There are two Chicago Police Departments - Officer Kinda Friendly and the Jason Van Dyke Fraternity. It's the Van Dyke cops that historically cause the problems. Why do they persistently exist? Because they operate above the law. These cops commit the same crimes as the perpetrators they arrest but typically don't receive the same punishment. They may be stripped of police powers but they're still receiving taxpayer subsidized salaries, benefits and pensions. Change will begin when law and culture no longer protect the chronically bad cop/department.

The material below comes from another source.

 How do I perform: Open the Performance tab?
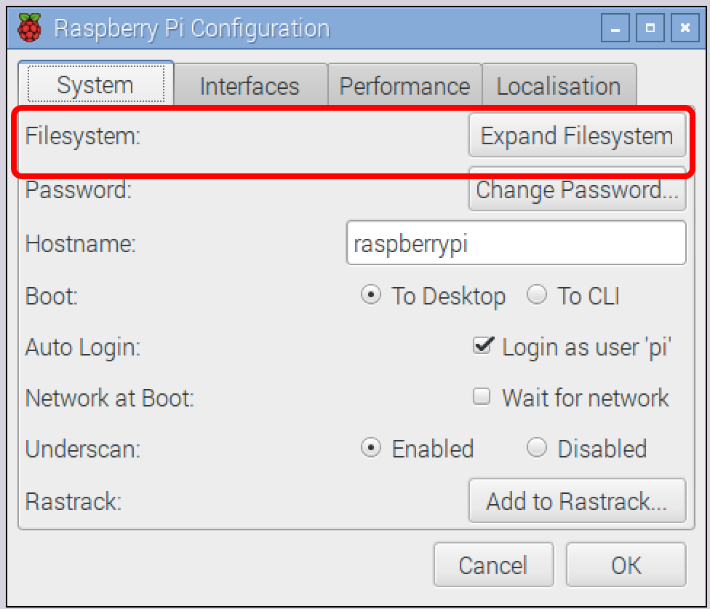tap(404, 86)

The task force recommendations were spot on, however our Coalition gave these 15 reform recommendations to Mayor Emanuel Monday with the historical insight that Jim Crow lynchings were no longer tolerated when the courts no longer winked but began prosecuting and punishing the lynchers to the full extent of the law - in other words we can no longer afford over a half-billion dollars (monetized winking) in police misconduct settlements - these 15 reform recommendations are about raising the law above the lawmen.

COALITION FOR A NEW CHICAGO LIST OF CPD REFORMS
1. De-certification of bad police officers - Many bad police officers must not just be fired but they must not have the ability to move to other jurisdictions and police with the same bad habits and attitudes. It is akin to moving criminal behavior from one community to another without regard for the lasting effects for the citizens where the problem now resides.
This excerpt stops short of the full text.